Michael Beer intègre le Comité de l’AES

Les membres de l’AES ont élu Michael Beer au Comité dans le cadre d’une assemblée générale extraordinaire. Le nouveau membre représente le groupement d’intérêts Regiogrid. Nous lui avons demandé comment il envisage cet engagement.
01.11.2021

Michael Beer est responsable Markets & Regulation chez BKW depuis le 1er octobre 2021. Représentant le groupement d’intérêts Regiogrid, il remplace Urs Meister, qui a quitté le Comité de l’AES à fin août 2021 pour prendre la tête de l’ElCom. Afin d’éviter une longue vacance, Regiogrid avait demandé l’organisation d’une assemblée générale extraordinaire, dans le cadre de laquelle Michael Beer a été élu au comité de l’AES pour la période 2021-2024.

Michael Beer, au vu de l’environnement politique exigeant, quels sont selon vous le rôle et la valeur ajoutée de l’association faîtière de la branche?

En tant que porte-parole du secteur suisse de l’électricité, l’AES joue un rôle important dans le processus politique. Sa valeur ajoutée réside dans le regroupement et la conciliation des intérêts de ses membres et de ses groupements d’intérêts. Plus la branche se montre homogène, plus elle a de chances de faire accepter ses revendications. Par ailleurs, l’AES joue un rôle important en tant que lien avec l’association faîtière européenne Eurelectric. En cette période de relations politiques plutôt froides entre la Suisse et l’UE, précisément, la mise en réseau au niveau technique et spécialisé est particulièrement précieuse.

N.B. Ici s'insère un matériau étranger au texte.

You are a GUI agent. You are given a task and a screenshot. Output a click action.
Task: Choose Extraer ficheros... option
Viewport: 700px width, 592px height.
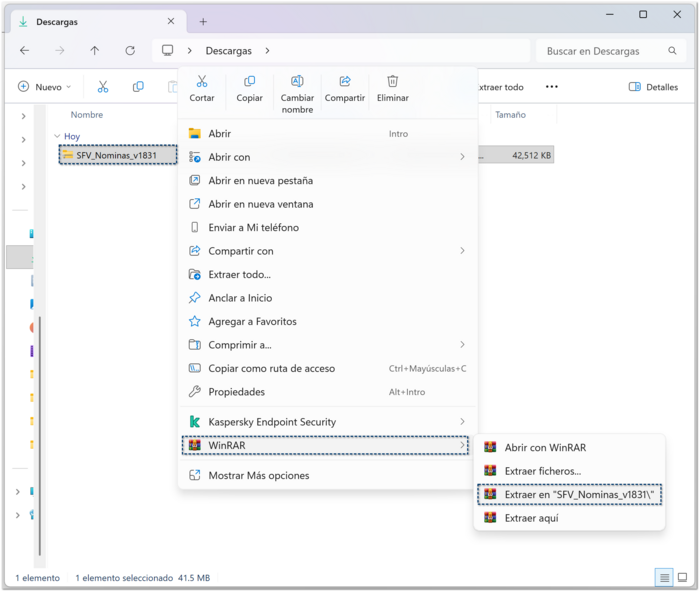pos(542,471)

Dans ce contexte, comment envisagez-vous votre contribution personnelle? Que voulez-vous faire bouger en tant que membre du Comité de l’AES?

Ces dix dernières années, j’ai découvert la branche de l’électricité sous différents aspects et j’ai pu acquérir de l’expérience dans le travail d’association en occupant différents rôles. Je connais les principaux défis et intérêts de divers membres de la branche et j’espère, ainsi, pouvoir intervenir au Comité de l’AES à la fois comme inspirateur et comme intermédiaire. En tout cas, je me réjouis beaucoup de l’échange au sein du Comité ainsi qu’avec la Direction.

Quels sont, à vos yeux, les plus grands défis que devra relever la branche au cours des prochaines années?

La transformation du système électrique, nécessaire à la décarbonation de notre approvisionnement en énergie, recèle un grand nombre de défis techniques – tant pour les réseaux que pour l’énergie. J’ai bon espoir que nous pourrons en venir à bout. Ce qui me paraît beaucoup plus compliqué, c’est de convaincre les milieux politiques et le grand public de l’importance de certaines mesures politiques et du bon moment pour les prendre afin que cette transformation puisse se faire sans mettre en péril la sécurité d’approvisionnement et en engageant des coûts macro-économiques les plus bas possibles. La responsabilité principale en la matière incombe au Parlement – la branche doit cependant pouvoir expliquer de façon concluante pourquoi elle considère que telle ou telle mesure est appropriée.

Michael Beer a grandi dans le canton de Fribourg. Après des études de mathématiques conclues par un doctorat à la faculté d’économie de l’Université de Fribourg, il a travaillé comme statisticien à l’UBS. Entré chez BKW en 2011, il a d’abord traité les thèmes de la régulation du négoce de l’énergie et des marchés financiers, puis s’est consacré plus largement aux questions d’actualité en matière de politique énergétique. Après un passage chez swisselectric en tant que Public Affairs Manager, il a intégré CKW en 2017 pour y reprendre la responsabilité de la gestion stratégique et opérationnelle de la régulation, ainsi que des travaux d’affaires publiques au niveau de la Confédération. Depuis début octobre 2021, il occupe le poste de responsable Markets & Regulation chez BKW.